Defining Company Values [Ultimate Guide]

Just like individuals, companies need core values. Any amazing company you have ever heard of has a set of core values, born out of its purpose, that dictates their cultures, policies, and overall behavior. These values matter. They help your company make hard decisions, take clear action, and avoid ambiguity. They’re more than great-sounding words to adorn plaques or company literature. They are thrashed out over time and with much thought and effort. They aren’t to be taken lightly. 

Here is an ultimate guide to defining your company values. 

Related:  Emotions At Work: Secret Uses for Positive Culture

What Are Company Values

Company values, also known as core values, have been defined as their set of guiding beliefs. These beliefs form the foundation upon which the company is built. Another definition of company values is that it is the very DNA that determines how the company looks and behaves. 

Taking either of these definitions, or neither, company values are the set of guiding principles that govern your company’s choices, actions, and sense of right and wrong. They define your brand, dictate good work relationships between your employees, and determine how your company relates to your customers and community. 

Why Company Values are Important

A happy, productive culture evolves when companies hold to their defined values. Following are some benefits that come from embracing company values:

  • Company values draw (and keep) the right people. Even from the outside, prospective employees can see your values in action and want to be a part of it. Values also keep the great talent you have attracted. People are reluctant to leave a company whose values align with their own. 
  • Company values create community.

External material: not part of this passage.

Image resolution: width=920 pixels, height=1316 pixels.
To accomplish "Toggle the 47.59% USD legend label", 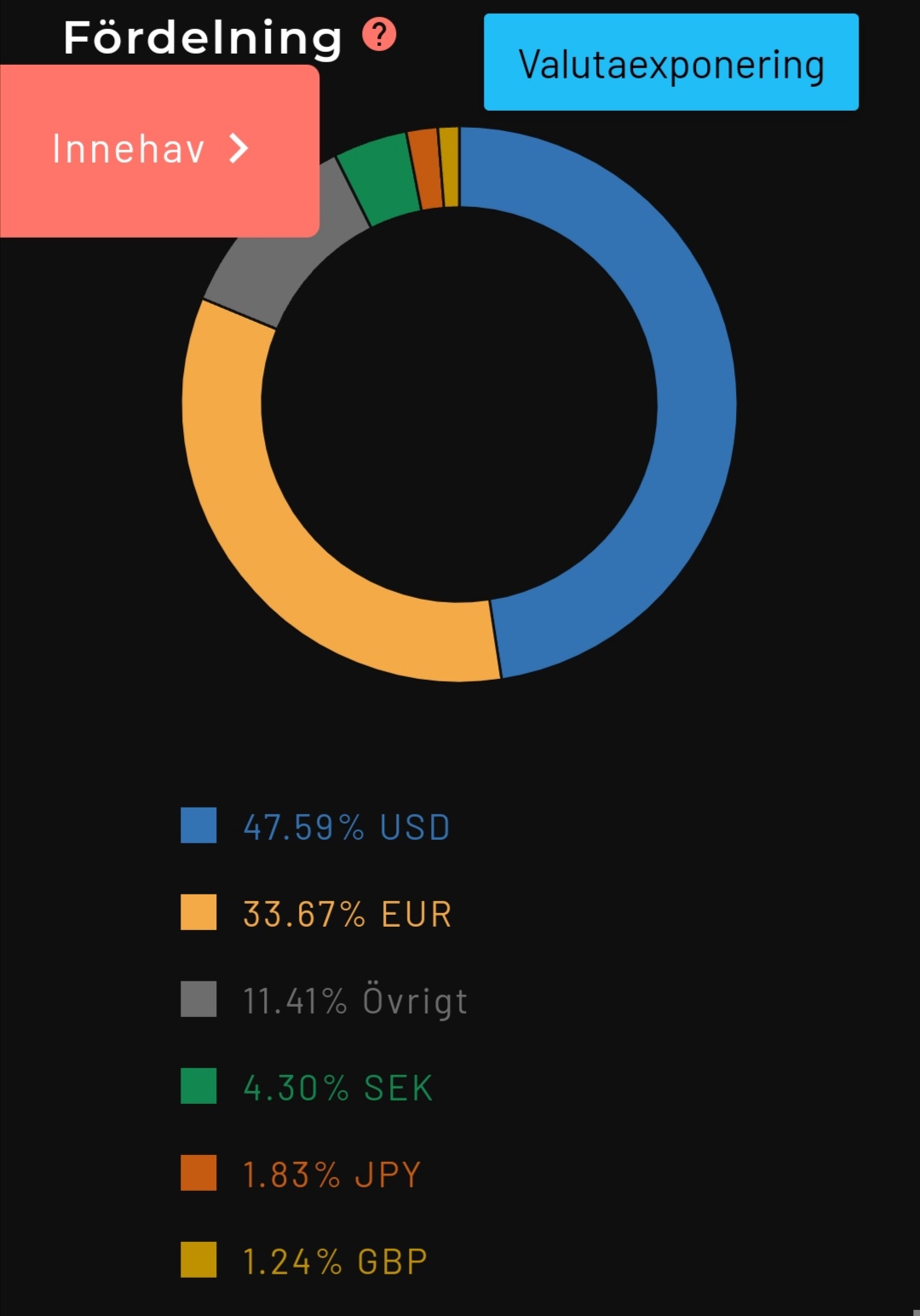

Your values will develop a sense of fairness and unity among your employees. This makes the workplace somewhere people want to come and work.  
  • Company values help with decision-making. When you know what you stand for and have a sense of right and wrong, decisions are easier to make. The way toward your goals is more straightforward when you have taken the time to establish your priorities and beliefs.
  • Company values set you apart. You won’t look like every other company on the block because your values will differentiate you.  
  • Company values show the world who you are. When you uphold your company values, your customers begin to understand what your company is all about. 

Related: Disengaged Employees? The Real Problem Will Surprise You

How Values Shape Company Culture

Company culture is the attitudes and behaviors displayed by a company and its employees. It is how your company interacts with its customers and your employees interact with each other. Culture is a true reflection of your company’s values. While your company may say that integrity is a core value, if your employees are rewarded with recognition, praise, or promotion for dishonest behavior, then integrity isn’t your core value. 

Defining what you want your company to be about, despite its current condition, can cause a turnaround. The right values can help you hire or fire the right people, find valuable customers, serve your stakeholders, and deal with challenges.  

If you allow your values to saturate every aspect of your company, you will enjoy a more positive and productive workplace.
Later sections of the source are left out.